Lucinda Lynch fell silent, then sighed in a wheezy way. She continued, “Well, we reached the Columbia River, and followed it west a while. But when Elizabeth got very sick, we stopped and camped and tended to her. She died. We buried her; Philippa and I dug the grave; six feet deep, and buried her, and piled racks of branches on top to keep the wolves from digging her up and flinging her bones. Ma cried for a little while, but soon stopped, and didn’t say anything more at all, or show emotion. I was the last of her children left. Philippa told me I needed to take care of Ma and my aunt, because they were losing strength and not feeling well.”

“Soon we came to the Dalles rapids, a narrow stretch of the Columbia River. The river banks of the Dalles were like canyons on either side, and were too high for wagons or oxen or even rational people to cross. The water of the Dalles below us was fierce and furious. There was no way to escape the sound of the enraged water. There didn’t seem to be any way to escape Philippa, either. I couldn’t bear her tirades any longer. I felt sympathy for Bridget and Charley and I was deeply sad about Ma and Aunt Mary and all that they had suffered. But I just wanted to get away from all of them.”

“It was already fall and the sky was ashen, icy, cold, and the wind cut through my clothing. For some reason … I don’t remember exactly why … for some reason I walked to the edge of the river gorge and saw in the distance other immigrants below us, probably trying to find something or someone to ferry them downriver. I knew I had to try and get to that river, and get someone to ferry me into the Oregon Territory and the Williamette Valley. Let Philippa and Ma and the others walk the rest of the way. I was going to flow on the rapids, sweep into the promised land and triumphantly win my freedom! I began to clamber down toward the river, to where I’d seen the others.”

Lucinda grimaced. “Now you write this down. It’s important,” she said sternly to Samuel Roberts. “Philippa came running after me, cursing me a blue-streak. She screamed at me to get my sorry self back up with the rest of them, or she would make me wish I’d never been born. The louder she became, the faster I moved. The water was close, and the air was chill with spray and wind. And then I slipped.”

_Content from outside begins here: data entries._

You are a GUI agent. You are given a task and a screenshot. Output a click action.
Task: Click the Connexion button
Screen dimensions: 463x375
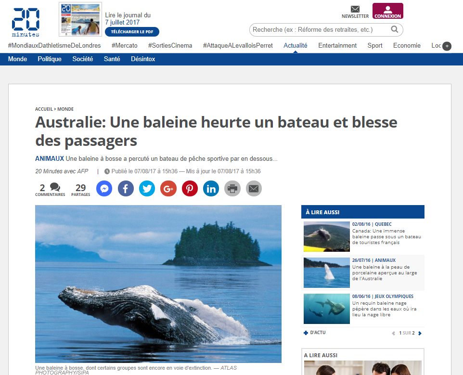(x=388, y=11)
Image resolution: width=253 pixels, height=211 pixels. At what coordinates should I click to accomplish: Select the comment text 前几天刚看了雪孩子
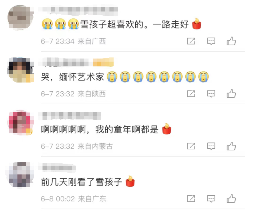(82, 182)
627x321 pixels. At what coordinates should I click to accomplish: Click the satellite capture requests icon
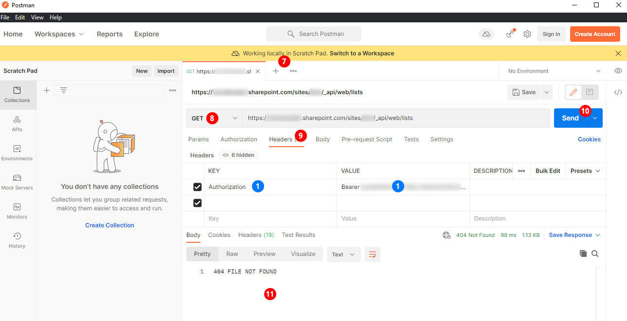coord(510,34)
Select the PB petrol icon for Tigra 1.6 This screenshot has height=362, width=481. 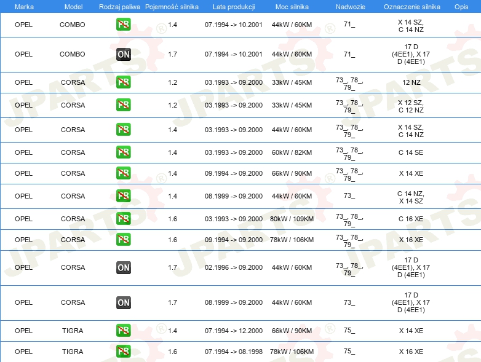point(123,352)
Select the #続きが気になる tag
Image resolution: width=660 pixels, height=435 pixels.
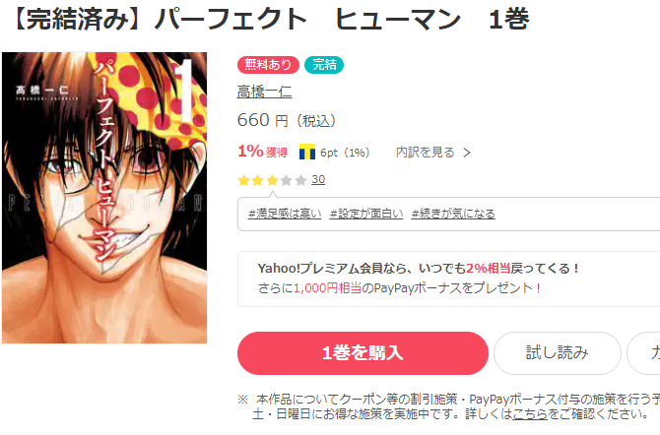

“Now I was screaming. I screamed and hollered for help as I hung on to a tangle of roots and scrub. Everything was wet and slippery and my body was half in the water, being dragged into the river by the powerful current. My fingers were going numb. I knew I was going to drown.”

“And then I heard Philippa above me, telling me what an evil foolish child I was. I could hear sounds like someone was climbing down — half sliding, half lowering herself  — to get me. Someone strong, almost as strong as a man. And there she was. Philippa. She grasped the branch of a tree above me with her right hand,  and tried to grab one of my arms with her left. But she couldn’t keep a grip. She cursed me as she lowered herself next to me, clasped the underbrush I was barely clinging to, and braced herself against it. She then shouted, “God …” and let go, and with both sturdy arms hoisted me up and out of the water and threw me above her, where I caught and held on to a tree for dear life.”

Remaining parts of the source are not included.